Bank stocks fell Tuesday in a market selloff fueled by news that former White House intern Monica Lewinsky's lawyers said she had a immunity deal with Special Prosecutor Kenneth Starr.

BankAmerica Corp. slid $3.3125 a share, to $89.50; Citicorp $3.75, to $163.875; and Wells Fargo & Co. $10, to $360.

J.P. Morgan & Co., whose shares make up part of the Dow Jones industrial average, was down $4.5625, to $123.375.

Regionals were clipped as well, with BankBoston Corp. dropping $1.25, to $49.75; First Union Corp. $1.5625, to $83.8125; and Mellon Bank Corp. $1.75, to $67.6875.

Banks were seen as particularly vulnerable because of their close ties to the government, whose stability was shaken Wednesday when it became apparent that Ms. Lewinsky was about to break her silence about her relationship with President Clinton.

News of the immunity deal fueled a 212-point drop in the Dow by early afternoon because people assumed Ms. Lewinsky's testimony would conflict with earlier testimony by the President that he did not have sexual relations with her.

By day's end, the Dow was off 93.46 points, a 1.04% drop, while the Standard & Poor's bank index was off 1.49%. The Nasdaq bank index dove 1.79%, and the S&P 500 lost 1.49%.

Observers said the development had the same kind of bombshell effect on the market as President Reagan's shooting in 1981 and President Nixon's resignation in 1974. On those occasions, trading virtually stopped before wholesale selling took hold.

"For a while there was very little trading going on and then wham!" one equity trader said of Wednesday's action.

Investors feared the President would at the very least lose credibility with the American public and might even face pressure to step down, observers said. "It's been a long time since anyone thought about" the potential for impeachment proceedings against a President, said R. Harold Schroeder, a banking analyst at Keefe, Bruyette & Woods Inc.

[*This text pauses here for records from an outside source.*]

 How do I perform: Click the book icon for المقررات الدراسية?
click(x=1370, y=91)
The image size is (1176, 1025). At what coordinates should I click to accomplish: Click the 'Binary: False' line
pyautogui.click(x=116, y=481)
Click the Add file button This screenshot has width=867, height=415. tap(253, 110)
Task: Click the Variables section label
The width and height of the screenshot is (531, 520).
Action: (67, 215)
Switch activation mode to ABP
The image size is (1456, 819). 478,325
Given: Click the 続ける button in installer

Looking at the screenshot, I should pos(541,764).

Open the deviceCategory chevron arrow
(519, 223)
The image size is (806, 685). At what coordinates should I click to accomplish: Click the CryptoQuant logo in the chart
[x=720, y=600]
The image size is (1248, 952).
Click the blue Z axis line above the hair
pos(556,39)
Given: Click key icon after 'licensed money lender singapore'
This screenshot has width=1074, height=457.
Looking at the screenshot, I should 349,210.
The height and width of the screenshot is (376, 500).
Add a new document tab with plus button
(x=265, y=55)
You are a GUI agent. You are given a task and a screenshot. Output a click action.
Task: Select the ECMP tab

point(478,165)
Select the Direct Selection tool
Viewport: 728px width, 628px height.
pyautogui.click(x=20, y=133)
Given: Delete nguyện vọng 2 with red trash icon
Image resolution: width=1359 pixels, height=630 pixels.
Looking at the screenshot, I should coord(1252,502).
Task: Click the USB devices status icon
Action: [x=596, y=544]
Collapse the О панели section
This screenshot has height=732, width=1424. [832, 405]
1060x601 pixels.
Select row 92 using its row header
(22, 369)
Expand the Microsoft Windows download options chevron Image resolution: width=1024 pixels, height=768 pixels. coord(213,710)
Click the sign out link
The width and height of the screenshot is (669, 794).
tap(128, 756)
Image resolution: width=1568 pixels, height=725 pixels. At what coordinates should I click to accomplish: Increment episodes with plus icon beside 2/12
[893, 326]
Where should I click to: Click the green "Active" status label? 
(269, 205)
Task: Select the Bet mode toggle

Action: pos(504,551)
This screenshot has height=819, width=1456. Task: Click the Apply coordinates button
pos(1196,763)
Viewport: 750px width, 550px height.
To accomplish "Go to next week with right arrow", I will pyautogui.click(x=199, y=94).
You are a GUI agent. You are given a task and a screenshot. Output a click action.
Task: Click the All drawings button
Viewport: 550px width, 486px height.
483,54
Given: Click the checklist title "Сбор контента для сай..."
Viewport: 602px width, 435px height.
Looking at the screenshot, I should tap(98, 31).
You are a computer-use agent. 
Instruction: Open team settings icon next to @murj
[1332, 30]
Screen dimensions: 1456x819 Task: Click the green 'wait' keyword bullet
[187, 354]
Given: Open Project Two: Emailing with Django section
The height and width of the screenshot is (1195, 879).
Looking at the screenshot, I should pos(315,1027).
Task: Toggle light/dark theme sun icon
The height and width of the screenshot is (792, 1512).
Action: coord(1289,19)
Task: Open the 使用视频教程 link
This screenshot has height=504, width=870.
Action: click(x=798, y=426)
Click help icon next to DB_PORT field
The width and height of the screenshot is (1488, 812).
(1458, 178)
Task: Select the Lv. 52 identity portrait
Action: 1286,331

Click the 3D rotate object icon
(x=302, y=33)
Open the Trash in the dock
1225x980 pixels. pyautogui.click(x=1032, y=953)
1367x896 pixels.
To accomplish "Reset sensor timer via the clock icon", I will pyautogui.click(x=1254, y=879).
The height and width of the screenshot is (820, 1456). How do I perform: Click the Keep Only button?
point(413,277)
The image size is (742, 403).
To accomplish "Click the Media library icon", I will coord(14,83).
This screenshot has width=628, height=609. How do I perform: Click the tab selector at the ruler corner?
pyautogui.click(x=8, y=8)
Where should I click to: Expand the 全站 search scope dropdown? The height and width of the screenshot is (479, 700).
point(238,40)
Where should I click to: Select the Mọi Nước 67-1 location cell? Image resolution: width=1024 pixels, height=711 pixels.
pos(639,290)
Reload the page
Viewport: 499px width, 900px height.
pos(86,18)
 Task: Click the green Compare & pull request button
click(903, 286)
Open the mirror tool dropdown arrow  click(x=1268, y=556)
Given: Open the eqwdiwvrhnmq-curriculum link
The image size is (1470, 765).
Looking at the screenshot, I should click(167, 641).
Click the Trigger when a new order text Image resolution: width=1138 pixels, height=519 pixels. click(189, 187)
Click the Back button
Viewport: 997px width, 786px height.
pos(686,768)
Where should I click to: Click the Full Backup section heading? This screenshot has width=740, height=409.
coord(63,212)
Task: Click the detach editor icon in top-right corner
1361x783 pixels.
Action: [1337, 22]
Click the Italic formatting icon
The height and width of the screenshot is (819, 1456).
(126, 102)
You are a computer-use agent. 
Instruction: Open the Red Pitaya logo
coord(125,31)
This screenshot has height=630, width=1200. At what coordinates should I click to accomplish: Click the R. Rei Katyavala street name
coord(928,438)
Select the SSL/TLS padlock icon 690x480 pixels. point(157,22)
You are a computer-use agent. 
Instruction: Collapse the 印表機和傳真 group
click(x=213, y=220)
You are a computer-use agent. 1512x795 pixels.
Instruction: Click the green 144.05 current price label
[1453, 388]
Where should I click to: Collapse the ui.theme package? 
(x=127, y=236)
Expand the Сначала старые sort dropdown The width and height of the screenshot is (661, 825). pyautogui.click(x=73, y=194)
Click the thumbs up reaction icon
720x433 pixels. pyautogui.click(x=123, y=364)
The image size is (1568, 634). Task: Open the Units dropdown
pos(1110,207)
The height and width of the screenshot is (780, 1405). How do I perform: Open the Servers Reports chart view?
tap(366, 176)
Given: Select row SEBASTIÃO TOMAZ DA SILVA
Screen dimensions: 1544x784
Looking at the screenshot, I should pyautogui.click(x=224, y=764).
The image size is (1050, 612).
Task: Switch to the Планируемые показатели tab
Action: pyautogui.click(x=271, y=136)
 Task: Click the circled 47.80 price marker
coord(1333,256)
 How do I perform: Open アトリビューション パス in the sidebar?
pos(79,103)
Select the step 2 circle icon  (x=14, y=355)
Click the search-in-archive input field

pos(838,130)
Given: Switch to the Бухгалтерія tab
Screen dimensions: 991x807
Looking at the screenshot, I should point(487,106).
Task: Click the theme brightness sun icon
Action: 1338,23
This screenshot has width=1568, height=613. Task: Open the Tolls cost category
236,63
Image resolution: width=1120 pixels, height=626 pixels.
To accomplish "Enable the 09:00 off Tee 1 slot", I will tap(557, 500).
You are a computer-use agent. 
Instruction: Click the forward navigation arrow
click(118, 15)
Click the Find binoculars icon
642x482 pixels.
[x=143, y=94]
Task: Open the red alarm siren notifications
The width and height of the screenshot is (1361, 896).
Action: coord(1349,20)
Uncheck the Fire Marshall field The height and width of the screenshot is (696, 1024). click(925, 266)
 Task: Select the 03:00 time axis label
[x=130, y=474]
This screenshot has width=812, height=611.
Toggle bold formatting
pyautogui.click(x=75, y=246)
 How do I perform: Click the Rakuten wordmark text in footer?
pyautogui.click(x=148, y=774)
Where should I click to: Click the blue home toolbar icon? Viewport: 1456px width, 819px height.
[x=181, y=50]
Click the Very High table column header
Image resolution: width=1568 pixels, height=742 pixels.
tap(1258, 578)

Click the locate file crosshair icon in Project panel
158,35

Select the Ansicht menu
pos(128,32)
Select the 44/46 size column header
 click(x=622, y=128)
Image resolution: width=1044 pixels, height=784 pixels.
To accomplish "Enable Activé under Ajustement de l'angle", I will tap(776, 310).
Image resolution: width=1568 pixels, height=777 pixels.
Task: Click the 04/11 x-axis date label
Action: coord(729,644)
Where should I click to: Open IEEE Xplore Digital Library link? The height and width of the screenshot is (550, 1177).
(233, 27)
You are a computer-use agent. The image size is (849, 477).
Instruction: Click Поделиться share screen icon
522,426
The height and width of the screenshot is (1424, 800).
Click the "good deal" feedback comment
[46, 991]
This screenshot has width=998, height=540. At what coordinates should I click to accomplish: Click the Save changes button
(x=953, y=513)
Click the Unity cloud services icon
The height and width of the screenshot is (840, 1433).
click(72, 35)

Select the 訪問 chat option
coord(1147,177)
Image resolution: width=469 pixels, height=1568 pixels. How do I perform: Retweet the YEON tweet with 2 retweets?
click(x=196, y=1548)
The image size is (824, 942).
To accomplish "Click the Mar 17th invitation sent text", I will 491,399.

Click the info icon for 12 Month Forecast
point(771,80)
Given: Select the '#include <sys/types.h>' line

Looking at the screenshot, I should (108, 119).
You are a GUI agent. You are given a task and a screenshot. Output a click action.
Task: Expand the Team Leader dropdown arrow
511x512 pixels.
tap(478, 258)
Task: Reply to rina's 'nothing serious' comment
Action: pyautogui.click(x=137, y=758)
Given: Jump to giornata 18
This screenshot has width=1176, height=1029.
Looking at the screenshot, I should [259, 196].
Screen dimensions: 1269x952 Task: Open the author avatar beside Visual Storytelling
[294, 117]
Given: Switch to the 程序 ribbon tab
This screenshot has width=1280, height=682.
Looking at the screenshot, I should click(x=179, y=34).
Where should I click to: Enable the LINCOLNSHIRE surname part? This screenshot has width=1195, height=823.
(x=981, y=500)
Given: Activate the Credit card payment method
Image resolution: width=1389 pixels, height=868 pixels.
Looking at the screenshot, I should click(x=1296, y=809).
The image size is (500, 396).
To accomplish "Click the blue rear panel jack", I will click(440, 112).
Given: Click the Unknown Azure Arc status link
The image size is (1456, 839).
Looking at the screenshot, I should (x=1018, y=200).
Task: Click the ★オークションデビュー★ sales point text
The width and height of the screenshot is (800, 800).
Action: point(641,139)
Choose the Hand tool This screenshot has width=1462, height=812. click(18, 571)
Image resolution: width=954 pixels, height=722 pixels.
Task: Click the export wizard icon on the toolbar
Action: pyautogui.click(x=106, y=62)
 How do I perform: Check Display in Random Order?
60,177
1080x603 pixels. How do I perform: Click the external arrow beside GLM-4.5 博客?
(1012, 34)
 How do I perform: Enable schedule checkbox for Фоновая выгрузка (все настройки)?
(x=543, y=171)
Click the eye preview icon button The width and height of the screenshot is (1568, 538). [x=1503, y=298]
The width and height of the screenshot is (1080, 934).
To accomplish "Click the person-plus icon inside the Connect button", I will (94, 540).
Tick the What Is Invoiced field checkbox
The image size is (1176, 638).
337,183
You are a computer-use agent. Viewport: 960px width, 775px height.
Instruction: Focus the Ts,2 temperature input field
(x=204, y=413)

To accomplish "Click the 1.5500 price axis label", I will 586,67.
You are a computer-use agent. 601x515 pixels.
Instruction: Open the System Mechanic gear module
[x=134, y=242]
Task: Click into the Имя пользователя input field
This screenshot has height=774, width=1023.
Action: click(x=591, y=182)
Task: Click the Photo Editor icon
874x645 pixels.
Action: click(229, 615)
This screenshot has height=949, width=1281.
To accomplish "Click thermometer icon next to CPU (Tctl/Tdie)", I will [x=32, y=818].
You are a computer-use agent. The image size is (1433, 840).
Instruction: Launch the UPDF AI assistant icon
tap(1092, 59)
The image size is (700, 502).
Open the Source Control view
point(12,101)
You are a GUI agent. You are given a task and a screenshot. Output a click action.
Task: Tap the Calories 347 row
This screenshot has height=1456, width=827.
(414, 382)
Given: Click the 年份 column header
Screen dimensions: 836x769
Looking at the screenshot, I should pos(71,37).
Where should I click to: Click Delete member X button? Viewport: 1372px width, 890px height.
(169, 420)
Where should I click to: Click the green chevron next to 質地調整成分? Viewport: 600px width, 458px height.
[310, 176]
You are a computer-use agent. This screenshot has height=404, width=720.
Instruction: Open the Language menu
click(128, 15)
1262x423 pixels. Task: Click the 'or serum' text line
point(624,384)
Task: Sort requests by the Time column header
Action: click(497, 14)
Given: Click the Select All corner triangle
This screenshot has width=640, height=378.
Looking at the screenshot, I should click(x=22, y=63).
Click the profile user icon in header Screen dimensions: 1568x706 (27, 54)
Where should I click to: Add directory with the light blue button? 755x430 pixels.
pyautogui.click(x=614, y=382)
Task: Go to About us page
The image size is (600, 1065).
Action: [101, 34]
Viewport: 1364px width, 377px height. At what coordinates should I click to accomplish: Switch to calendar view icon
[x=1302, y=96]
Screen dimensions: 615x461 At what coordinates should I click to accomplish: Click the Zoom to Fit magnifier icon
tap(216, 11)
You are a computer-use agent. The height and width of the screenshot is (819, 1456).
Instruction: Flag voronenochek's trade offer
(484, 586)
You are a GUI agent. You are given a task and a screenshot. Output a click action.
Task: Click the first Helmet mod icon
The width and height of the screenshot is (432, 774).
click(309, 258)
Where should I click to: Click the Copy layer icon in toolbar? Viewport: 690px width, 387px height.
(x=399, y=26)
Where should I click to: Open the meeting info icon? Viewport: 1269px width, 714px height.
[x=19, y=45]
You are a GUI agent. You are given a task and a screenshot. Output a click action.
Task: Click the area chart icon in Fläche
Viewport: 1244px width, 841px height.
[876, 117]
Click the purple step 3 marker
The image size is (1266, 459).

And banks, because of the leadership position they have enjoyed, led the dive.

"They led the market up the last several years, and there is no reason they won't lead it down now," said John W. Zimmerman, money manager at Conning Asset Management, St. Louis.

Some market players said they would not abandon banks, though they will be very cautious about their selections.

"I haven't seen reasons to bail out, but I don't see reasons for backing up the truck" and making big purchases, Mr. Zimmerman said.

Mr. Schroeder said banks' performance will win out. "It's important to keep in mind that banks continue to produce as expected-double-digit earnings gains," Mr. Schroeder said. "We don't see that changing anytime soon."

But the market is likely to remain volatile, as Ms. Lewinsky begins her grand jury testimony amid other concerns, including the laggard economy in Asia, the quality of corporate earnings, and year-2000 preparations.

"Put them all together and you have a rocky market," Mr. Zimmerman said.